The conference will engage feminists from across the country in panels, workshops, guided tours, letcutres and performance art presentations.
For additional information see http://www.nwsa.org/myconference/.
I gave $100.00 to the Friends of Women's Studies this year to support the J.D. and M.S. in Women's Studies joint degree program at the University of Cincinnati.
Now if I could do it all over again, I would have obtain a MSN in community health and JD or enroll in the JD and MS in Women's Studies joint degree program at UC. See http://www.artsci.uc.edu/womens_studies.
I assumed I would work in a large firm for my law career; fast forward 11 years later and I have my own law practice defending nurses; the majority of my clients, like the nursing profession, are women.
I was asked to sit on the Board of the Friends of Women's Studies program at the University of Cincinnati; I am giving it serious consideration because it fits into the big picture of how I see myself as a RN, attorney, and mother and my current path.
My current career path is licensure defense and I enjoy licensure defense but it hurts. It hurts me personally to see so many of us wounded personally, emotionally, and professionally by licensure investigations and Board action. I spoke with a nurse today who has faced licensure actions in Ohio, Kentucky, and Indiana and I could hear the frustration and pain in her voice.
A history of women struggles in the United States could in my opinion begin and end with an account of the past, present, and future of nursing and the inherent struggles and issues in nursing, a female-dominated profession. If you haven't already read, Nursing, Physician Control, and the Medical Monopoly: Historical Perspectives on the Gender Inequality in Roles, Rights, and Range of Practice by Thetis M. Group and Joan I. Roberts.
Female dominated professions and work environments in your opinion have what factors and traits in common? What are the benefits of being a member of and practicing in a male dominated profession and work environment?
As a profession, are we eating our "young and old" in nursing workplaces, nursing educational settings, and at the state regulatory level with state nursing boards?
LaTonia:
I think the advantage of being in a male-dominated profession many times is the aspect that people are not so bent on "getting justice."

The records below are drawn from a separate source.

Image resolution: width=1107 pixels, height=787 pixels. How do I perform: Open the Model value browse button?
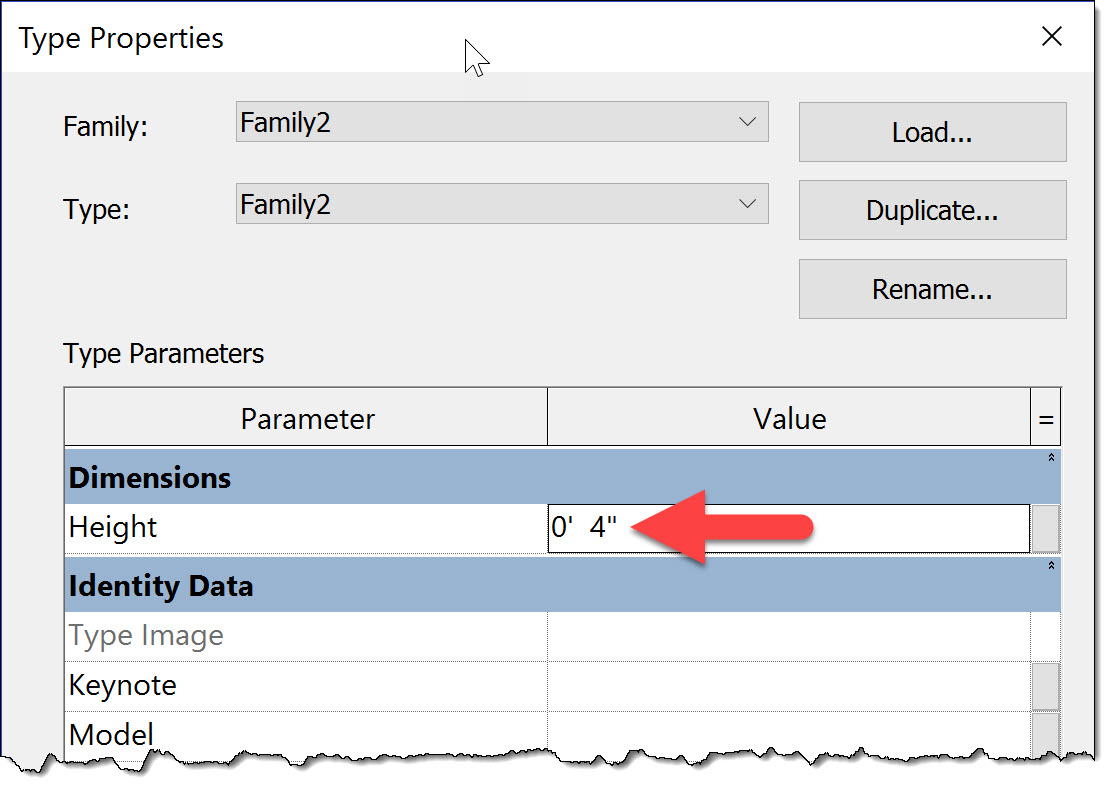[1046, 734]
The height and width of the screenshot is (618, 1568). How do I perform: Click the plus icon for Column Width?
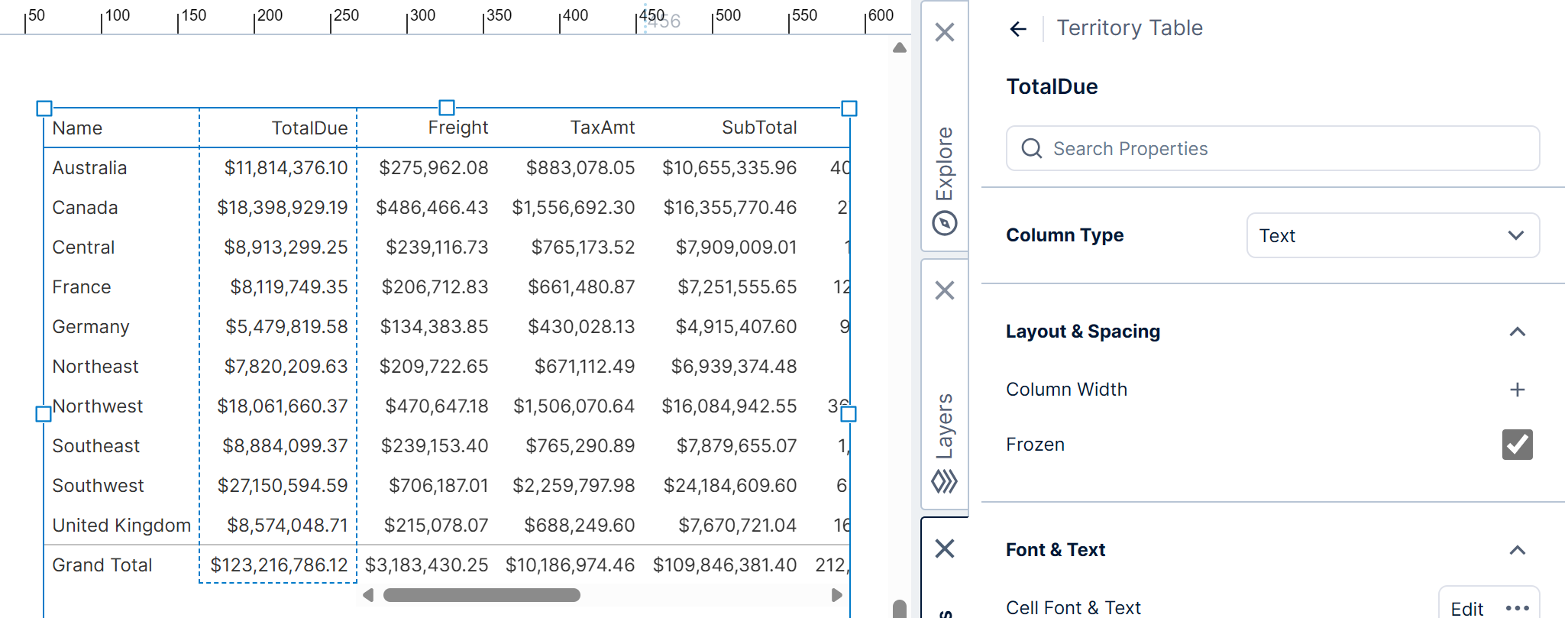pos(1517,390)
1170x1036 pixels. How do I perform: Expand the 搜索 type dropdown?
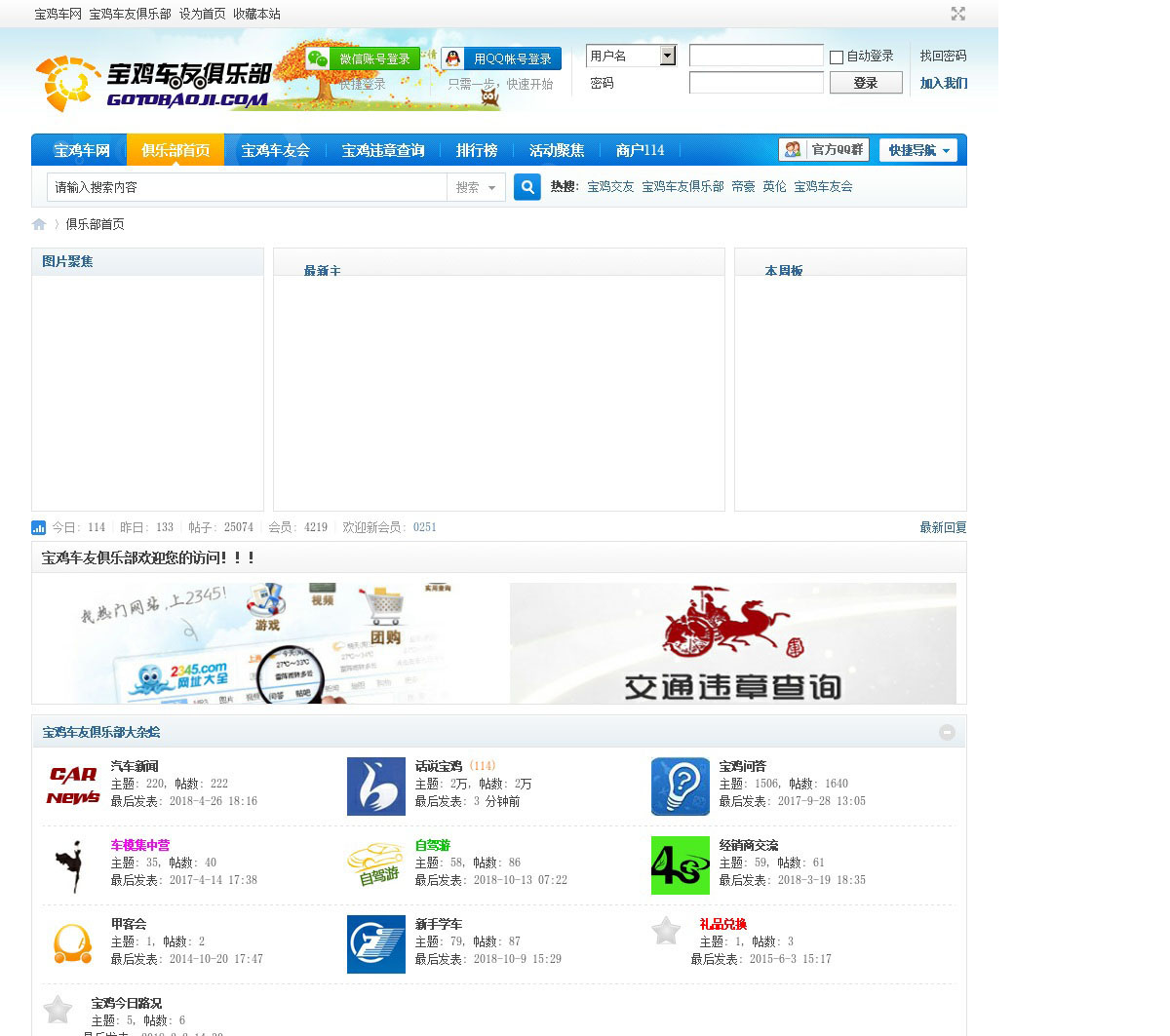point(477,187)
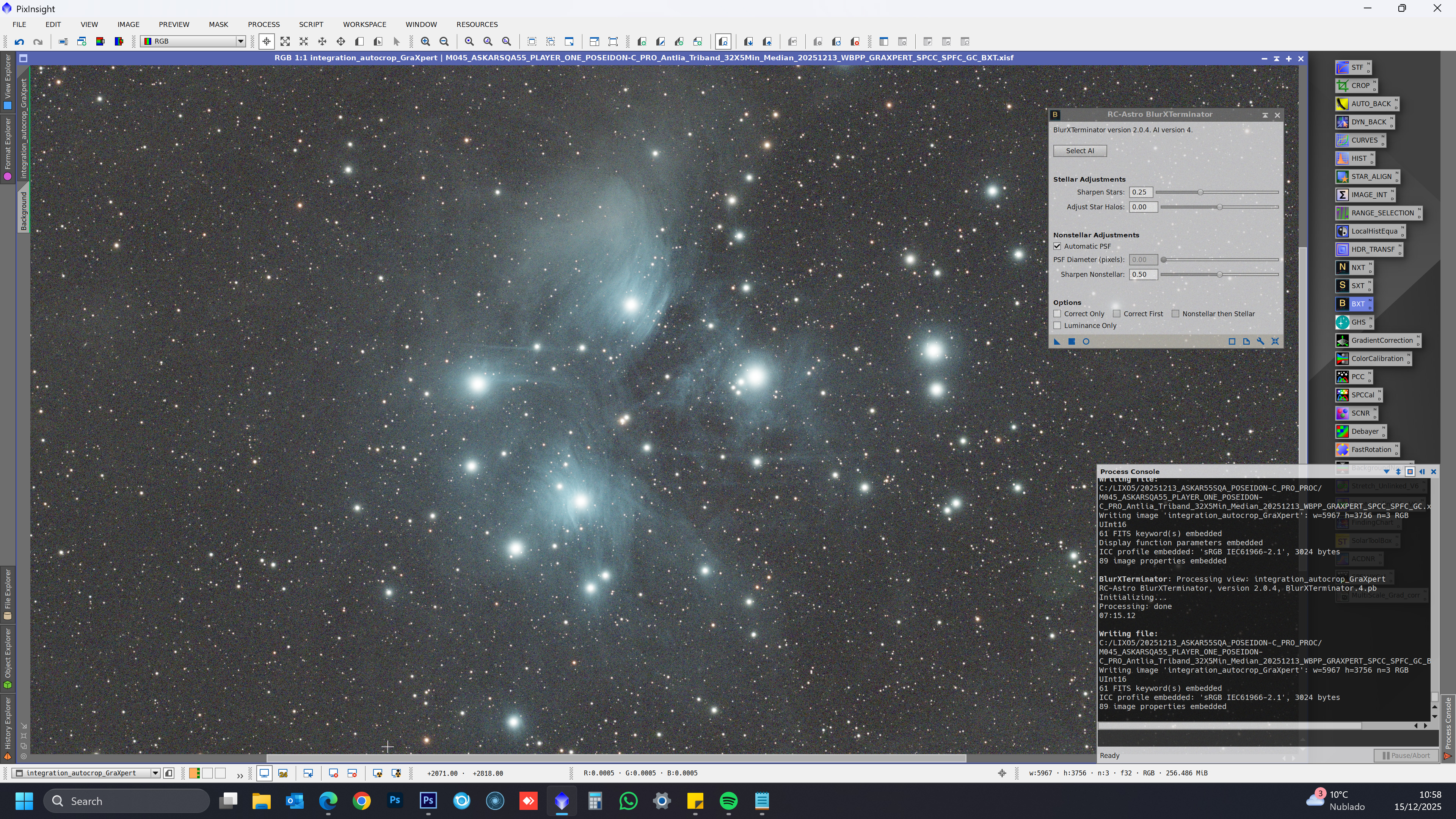Click BlurXTerminator apply global square icon
1456x819 pixels.
(1072, 341)
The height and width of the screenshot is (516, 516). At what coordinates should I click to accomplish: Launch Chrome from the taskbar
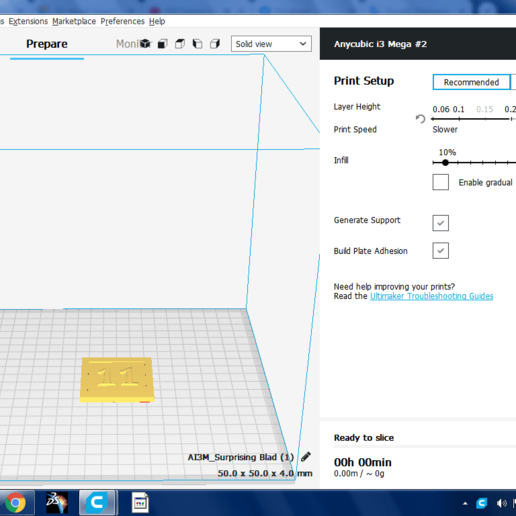point(15,502)
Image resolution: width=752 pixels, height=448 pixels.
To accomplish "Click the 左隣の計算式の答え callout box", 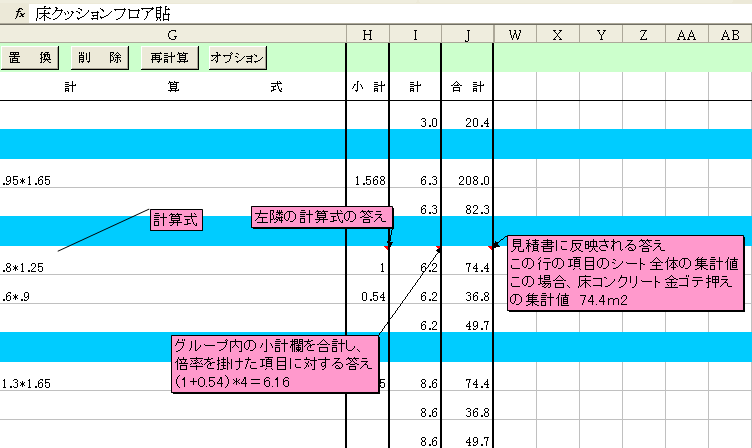I will 318,216.
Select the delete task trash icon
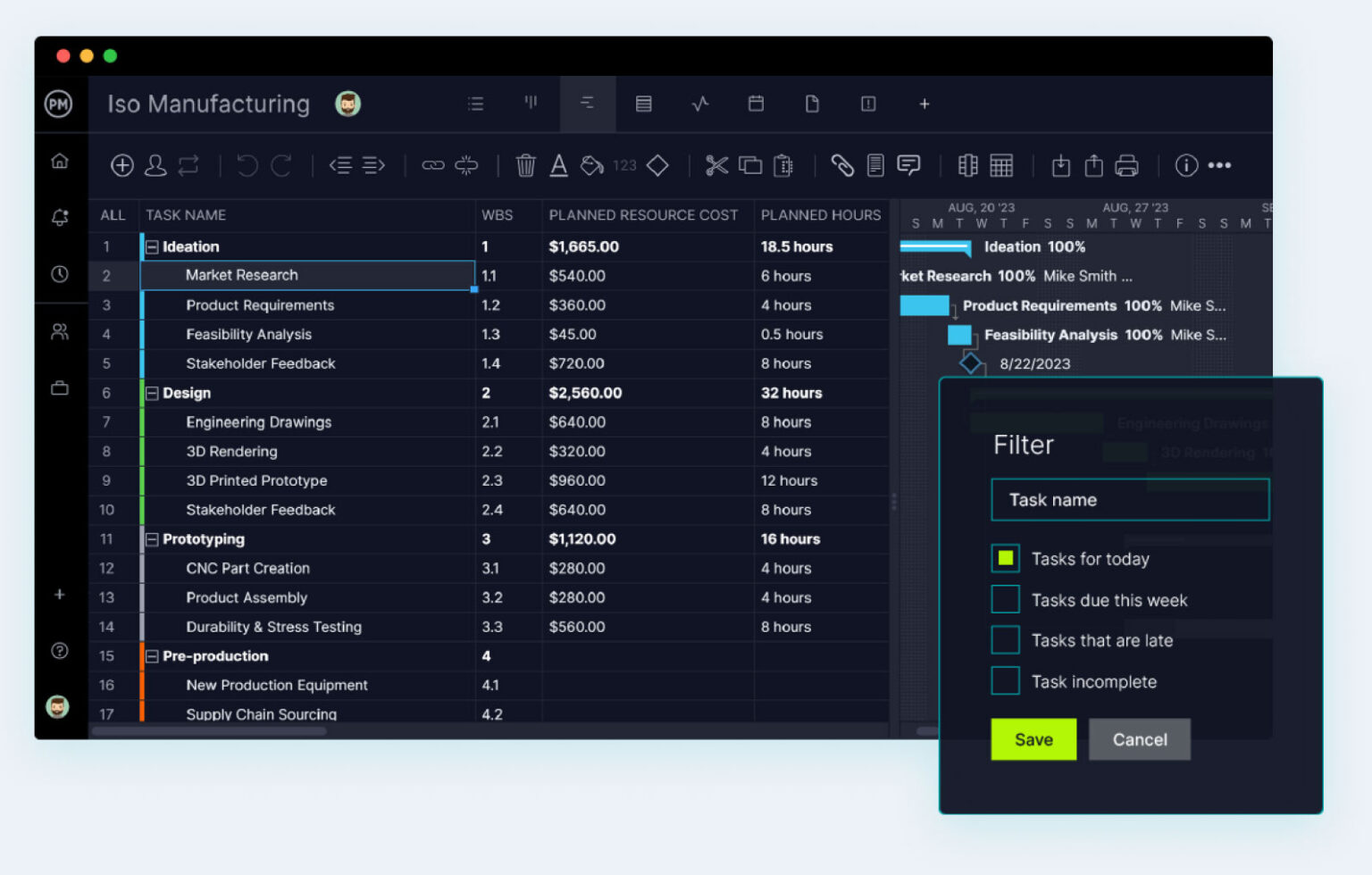1372x875 pixels. tap(526, 165)
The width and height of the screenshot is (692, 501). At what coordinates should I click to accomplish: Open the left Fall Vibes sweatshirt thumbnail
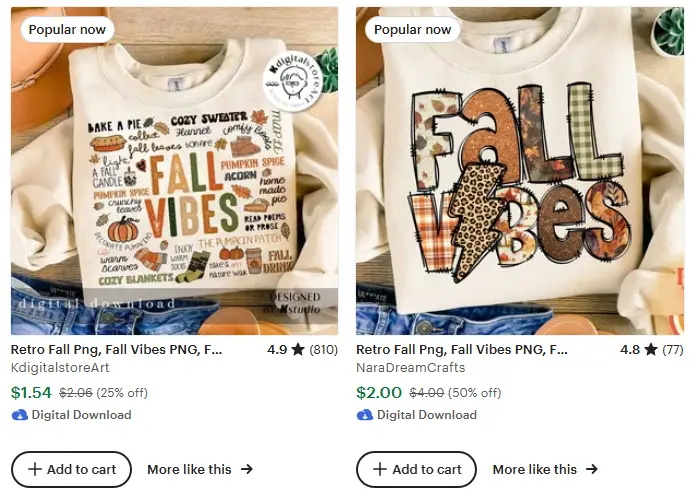click(x=174, y=180)
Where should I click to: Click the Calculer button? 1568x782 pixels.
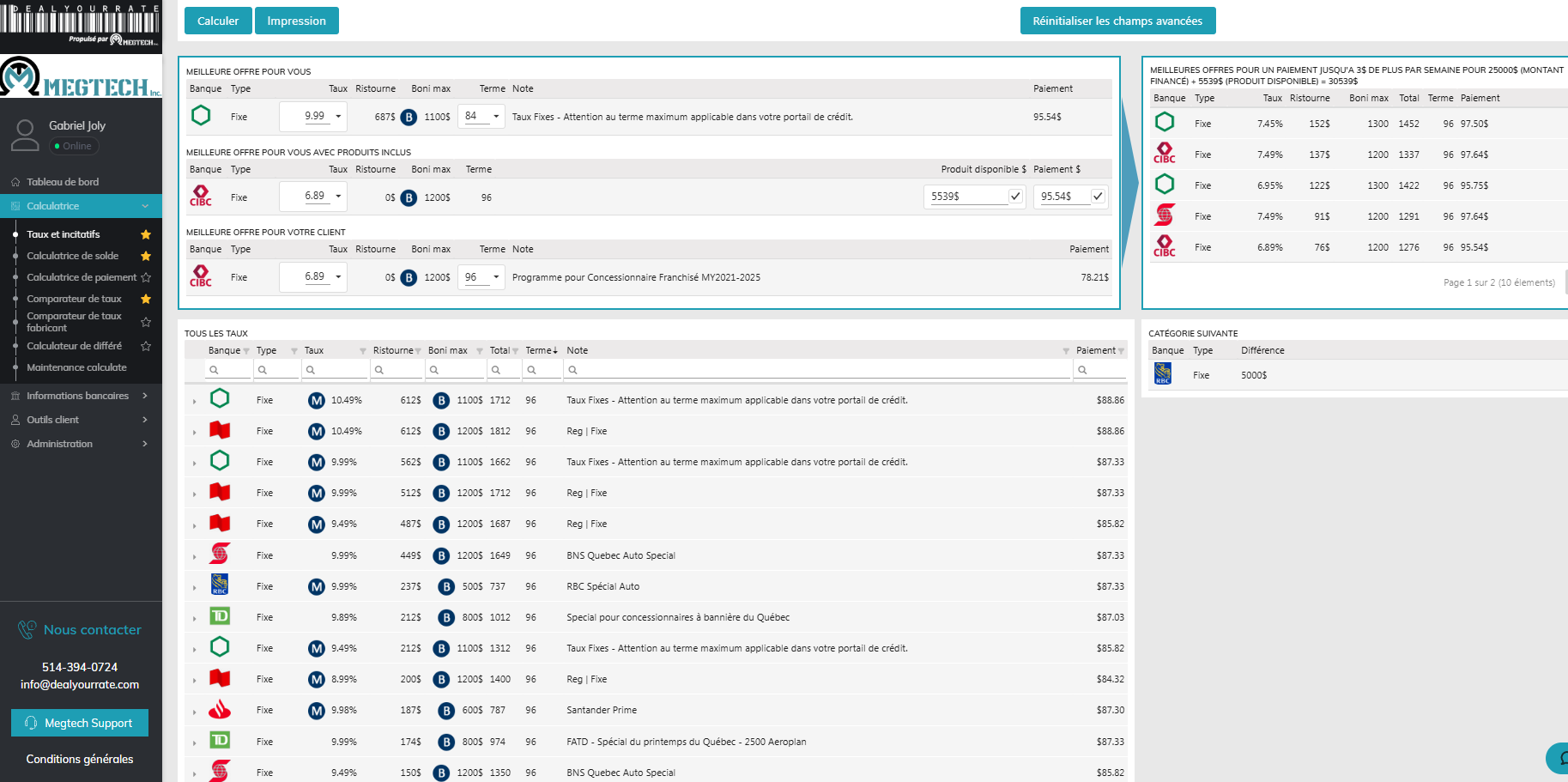point(218,21)
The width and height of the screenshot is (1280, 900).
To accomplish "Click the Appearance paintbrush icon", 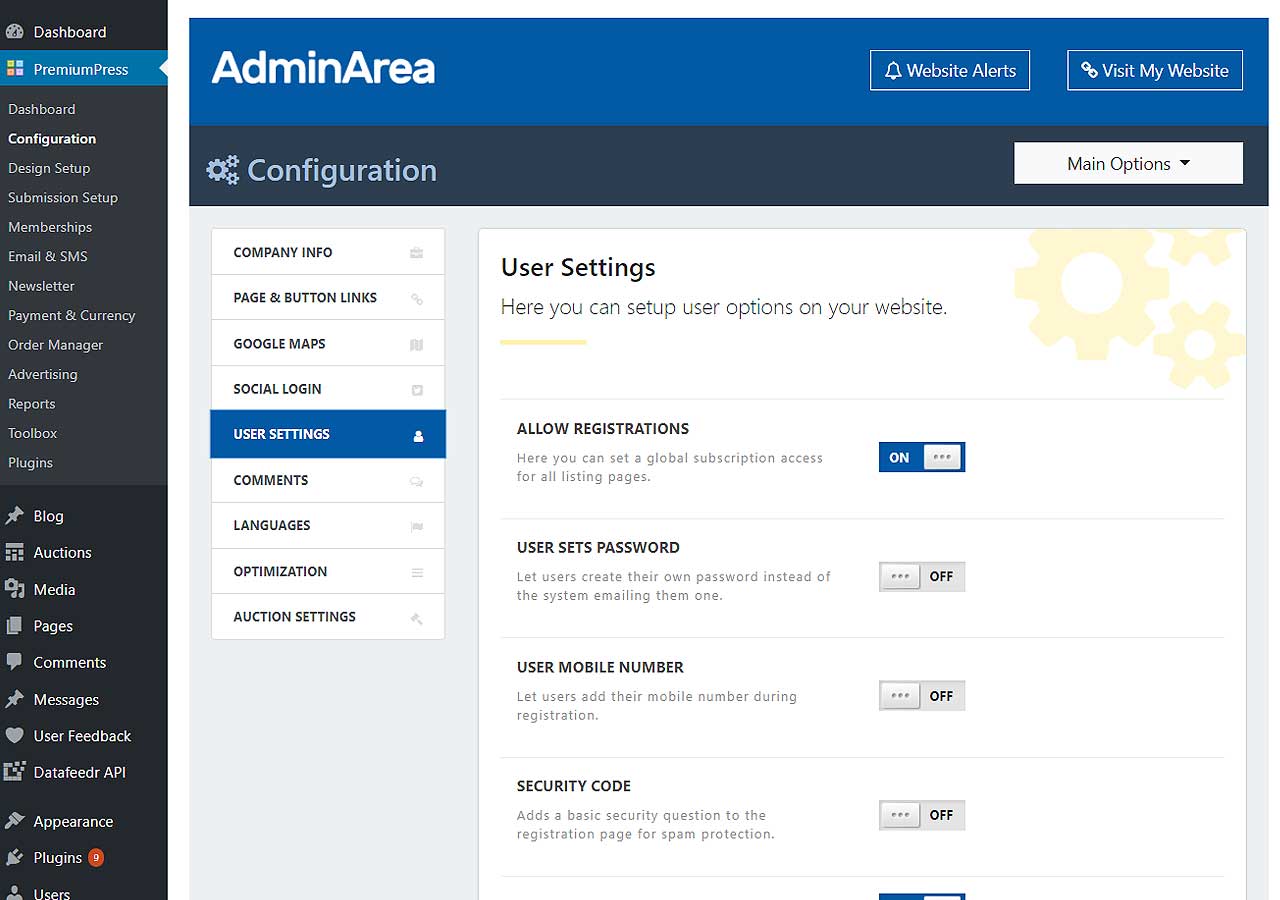I will click(14, 821).
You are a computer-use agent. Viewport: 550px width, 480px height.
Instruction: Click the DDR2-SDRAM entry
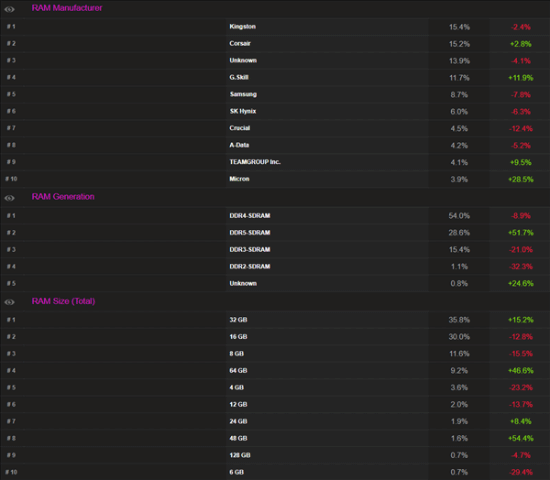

Women are so often victims, that sometimes, they act as perpetrators of violence (horizontal or otherwise) in nursing in order to achieve "justice."
The "justice", mind you, is not always for the actual occurrence that cause terrible repercussions for those involved (when facing the State BON) but for those involved who need to "feel justice" is being served to assuage their own feelings.
Emotionalization of "justice" is a BIG problem.